Other companies that used to put out similar opera titles have stopped simply because there’s not enough money in it. We cherish this material and go to great lengths to find it, restore it and present it. Putting out rare treasures has become something of our mission.
You can support of efforts by donating to BCS or shopping in our store. We deeply appreciate your help.
Bel Canto Society promotes interest in and appreciation of opera, performance styles and techniques. Our efforts benefit listeners and enthusiasts, as well as performing artists, teachers and scholars. Taken as a whole, the society’s CDs, DVDs, digital content, websites and publications constitute a history of opera singing, from the late eighteenth onward.
Bel Canto Society Celebrates 47 Years of Opera Fanaticism
On November 3, 1968 Bel Canto Society made its debut: a staged Puritani with orchestra, at Spencer Memorial Church in Brooklyn. Since then we have presented 10 operas—including the world premiere of Bellini’s fourth version of his Adelson e Salvini at The Town Hall in New York—and dozens of concerts in Europe and the U.S. We have hosted interviews and master classes with Franco Corelli and have screened films. Besides The Town Hall, the majority of our events have taken place in Gould, Kaye and Merkin concert halls in New York and at Columbia and New York Universities.
From 1982-94 BCS produced “Opera Fanatic” on Columbia University’s WKCR-FM. We publish Opera Fanatic magazine (when we have the money) and have made editions of Bellini’s Adelson e Salvini and Bianca e Fernando as well as works by the tenor Rubini and other 19th-century composers. We also have translated libretti and issued “Stefan Zucker: The World’s Highest Tenor,” “Rossini’s Rivals: Music by Then-Famous, Now-Obscure, Italian Composers” and other LPs.
BCS has issued more than 800 titles on videotape. Those currently available are listed in our store.—Stefan Zucker
Since 1968 we have presented ten operas—including the world premiere of Bellini’s fourth version of his Adelson e Salvini at Town Hall—and dozens of concerts in Europe and the U.S., including six at Merkin Concert Hall.

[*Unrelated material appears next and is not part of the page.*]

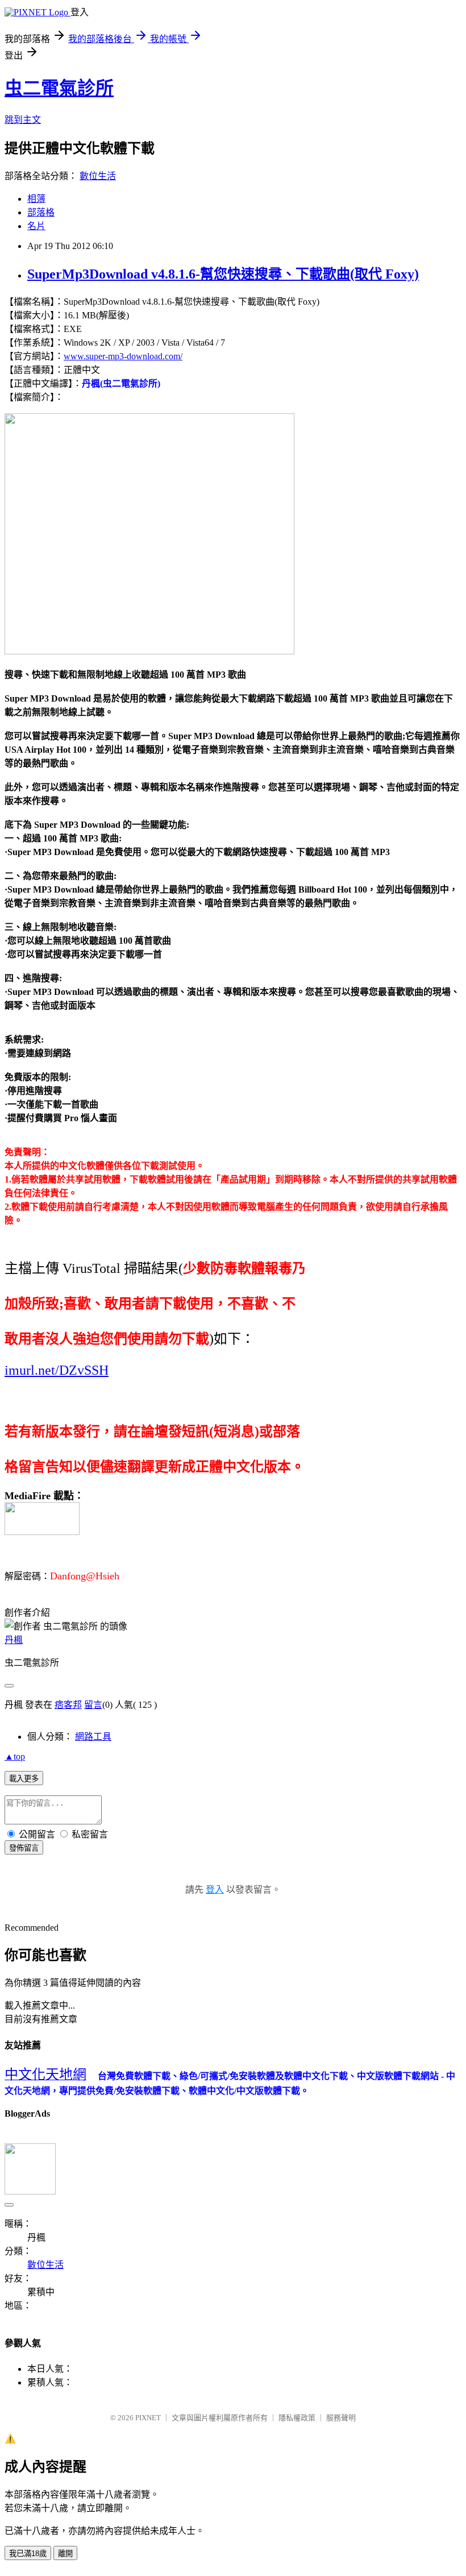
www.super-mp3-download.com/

There we also presented an interview with Franco Corelli, in June 1991. At Gould Hall we screened films, and we hosted interviews and master classes with Corelli there and at the Kaye Playhouse. We have made editions of Bellini’s Adelson e Salvini and Bianca e Fernando, as well as works by Rubini and other 19th Century composers, translated libretti, screened other films and issued “Stefan Zucker: the World’s Highest Tenor,” “Rossini’s Rivals: Music by Then-Famous, Now-Obscure, Italian Composers” and other LPs.

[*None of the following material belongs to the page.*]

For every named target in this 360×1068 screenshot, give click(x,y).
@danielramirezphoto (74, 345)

Bel Canto Society DVDs, from The Wall Street Journal
With enormous delight, I’ve been watching a very old opera video. My excuse—as if I needed one—was that the video was recently released on DVD, by the invaluable Bel Canto Society . . . . [these] DVDs have a sonic and visual clarity we don’t always see in transfers from old material.—Greg Sandow
“Beyond High C, High Technology,” from The New York Times
“If you don’t get the speed right, not only is the sound off pitch but it is also off in timbre, or sonority.”—Stefan Zucker, quoted by William G. Honan in his article about Zucker, Bel Canto Society, and the pains taken in producing superior CDs and videos of vintage material.
Joseph McLellan, writing in The Washington Post
Bel Canto Society, an organization of and for hard-core opera lovers, has discovered a happy hunting ground for its archaeology: old movies that feature opera singers, and particularly old movie versions of operas.
I have viewed more than a dozen Bel Canto Society tapes and find that they have two things in common.
First, all have some special quality to recommend them—they are chosen with a connoisseur’s knowledge and taste, and will be appreciated by other connoisseurs. Second, the average music-lover, to enjoy them, must be willing to make allowances. Compared with the all-digital, six-camera opera videos now being produced, these tapes are decidedly low-tech, [many are] in black-and-white, most of them lack subtitles, and they frequently involve singers who had little idea how to play to the cameras.
The Traviata (a 1954 film for Italian television) and Pagliacci (a 1951 movie with Gina Lollobrigida miming the recorded voice of Onelia Fineschi) lack the razzle-dazzle impact of Franco Zeffirelli’s later big-screen spectaculars. But other values, emotional and vocal, are richly served—by Tito Gobbi as Silvio and Tonio in Pagliacci, and by Rosanna Carteri, Nicola Filacuridi and Carlo Tagliabue in Traviata.
One more general remark: The blurbs on the packages are remarkably honest about the weaknesses as well as the strengths of these tapes.